Hi, Yes I am using Calibre for conversions and the problems occur on every word with a double L.  The main character of a book was called Ellie, so it was very frustrating as it appears as El ie.  Also some times whole sentances are repeated randomly. E.g.  It was a lovely day so they went to the  it was a lovely day  park


----------



## oceaneagle (Jan 13, 2012)

begbrook said:


> Hi, Yes I am using Calibre for conversions and the problems occur on every word with a double L. The main character of a book was called Ellie, so it was very frustrating as it appears as El ie. Also some times whole sentances are repeated randomly. E.g. It was a lovely day so they went to the it was a lovely day park


I suggest you drop a note to Calibre, He will either have a solution or will incorporate one in his weekly updates.
It might already be resolved, have you checked the Calibre website?


----------



## Morf (Nov 18, 2010)

begbrook said:


> Hi, Yes I am using Calibre for conversions and the problems occur on every word with a double L. The main character of a book was called Ellie, so it was very frustrating as it appears as El ie. Also some times whole sentances are repeated randomly. E.g. It was a lovely day so they went to the it was a lovely day park


I'm wondering if this is a badly formatted PDF rather than a conversion problem. Try opening the pdf in Adobe reader, highlighting some of the troublesome text and copying it, and then paste it into Notepad.

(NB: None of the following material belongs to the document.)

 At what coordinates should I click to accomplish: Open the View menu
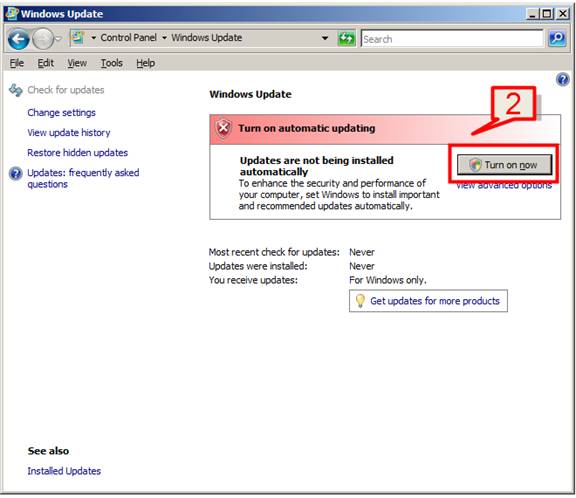click(77, 63)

This will give you an insight into what's actually inside the PDF - which isn't always quite the same as what appears on the screen!


----------



## begbrook (Sep 7, 2011)

I have gone onto Calibre's website and this is what he says "Some PDFs use special glyphs to represent ll or ff or fi, etc. Conversion of these may or may not work depending on just how they are represented internally in the PDF".


----------



## oceaneagle (Jan 13, 2012)

begbrook said:


> I have gone onto Calibre's website and this is what he says "Some PDFs use special glyphs to represent ll or ff or fi, etc. Conversion of these may or may not work depending on just how they are represented internally in the PDF".


There you go. Living proof of the saying "if all else fails read the handbook"


----------